Rheumatoid arthritis (RA) is a chronic autoimmune inflammatory disease, causing significant morbidity and disability. Inflammation-induced activation of myeloid cells is involved in disease pathogenesis and contributes to joint destruction. Due to the significant plasticity of myeloid lineage, peripheral blood (PBL) monocytes have the potential to differentiate into a variety of mature cells, including macrophages, osteoclasts and dendritic cells (DCs), depending on the environmental cues and activated signaling pathways. Therefore, we aimed to determine how the Notch-pathway affects tripotent differentiation of human PBL monocyte progenitor under inflammatory conditions.

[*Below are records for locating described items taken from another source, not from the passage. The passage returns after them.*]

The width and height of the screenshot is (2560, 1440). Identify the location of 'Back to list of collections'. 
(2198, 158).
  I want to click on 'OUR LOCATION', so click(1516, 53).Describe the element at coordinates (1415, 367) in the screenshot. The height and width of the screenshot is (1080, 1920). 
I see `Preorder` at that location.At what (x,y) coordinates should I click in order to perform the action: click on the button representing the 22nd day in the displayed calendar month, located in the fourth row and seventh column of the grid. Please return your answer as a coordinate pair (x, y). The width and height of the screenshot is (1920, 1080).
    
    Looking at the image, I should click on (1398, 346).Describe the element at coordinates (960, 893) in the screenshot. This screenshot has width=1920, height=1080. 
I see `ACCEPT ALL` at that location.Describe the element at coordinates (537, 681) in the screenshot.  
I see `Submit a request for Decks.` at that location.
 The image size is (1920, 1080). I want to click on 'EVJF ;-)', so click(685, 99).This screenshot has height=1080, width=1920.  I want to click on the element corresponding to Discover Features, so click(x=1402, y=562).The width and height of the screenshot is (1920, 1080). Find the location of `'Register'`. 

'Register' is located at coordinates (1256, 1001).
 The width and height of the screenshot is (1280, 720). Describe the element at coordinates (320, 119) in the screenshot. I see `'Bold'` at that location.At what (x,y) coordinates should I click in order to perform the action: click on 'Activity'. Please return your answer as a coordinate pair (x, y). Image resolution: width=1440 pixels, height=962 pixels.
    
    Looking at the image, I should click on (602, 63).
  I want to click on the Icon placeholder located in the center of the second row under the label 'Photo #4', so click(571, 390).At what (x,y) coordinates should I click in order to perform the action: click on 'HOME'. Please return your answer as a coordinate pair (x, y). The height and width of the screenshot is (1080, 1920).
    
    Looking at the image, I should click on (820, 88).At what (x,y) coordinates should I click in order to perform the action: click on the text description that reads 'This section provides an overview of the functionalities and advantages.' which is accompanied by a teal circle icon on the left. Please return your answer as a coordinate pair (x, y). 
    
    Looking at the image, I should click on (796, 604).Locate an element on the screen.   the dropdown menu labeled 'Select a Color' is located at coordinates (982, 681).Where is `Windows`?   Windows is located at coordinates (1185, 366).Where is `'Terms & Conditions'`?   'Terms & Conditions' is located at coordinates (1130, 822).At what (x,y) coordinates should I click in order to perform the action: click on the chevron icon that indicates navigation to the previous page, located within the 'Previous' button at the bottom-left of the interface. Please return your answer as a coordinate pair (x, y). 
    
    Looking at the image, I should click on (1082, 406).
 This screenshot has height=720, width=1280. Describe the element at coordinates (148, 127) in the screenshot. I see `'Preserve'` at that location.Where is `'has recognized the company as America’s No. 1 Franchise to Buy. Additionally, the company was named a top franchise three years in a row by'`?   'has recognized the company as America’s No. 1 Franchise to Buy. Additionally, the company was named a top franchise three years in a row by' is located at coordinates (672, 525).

After obtaining ethical approval and informed consent, we first determined the frequency of common trilineage monocyte progenitors (TMPs), expressing the phenotype CD45+CD15−CD3−CD19−CD56−CD11b+CD16−CD14+CCR2+, in the PBL of healthy controls and RA patients. To assess the effect of Notch-pathway activation on TMPs differentiation potential, we then coated culture plates with the immobilized Notch-ligands Jagged-1 (JAG1) and Delta-like ligand-1 (DLL1). Macrophages, osteoclasts and DCs were induced by the appropriate cytokines (M-CSF, M-CSF and RANKL or GM-CSF and IL-4, respectively), whereas the addition of bacterial lipopolysaccharides mimicked an inflammatory environment. We observed that TMP population is expanded in RA PBL and expresses Notch receptors, implicating its susceptibility to Notch-regulation. Our results further suggest that in the context of inflammation, Notch-signaling, especially via DLL1, polarizes TMPs toward the pro-inflammatory and antigen-presenting capacity of DCs and macrophages, in contrast to suppressing phagocytosis and matrix degradation by macrophages and osteoclasts. These Notch effects are seen as higher IL1B expression and enhanced T lymphocyte stimulation by DCs, higher HLA-DR expression and suppressed phagocytosis by macrophages as well as lower CTSK expression and suppressed TRAP activity by osteoclasts. In conclusion, we demonstrated that the Notch axis effectively regulates the behavior of mature myeloid lineages derived from common TMP. Therefore, modulation of Notch-signaling may be an important complementary approach to treating RA pathogenesis.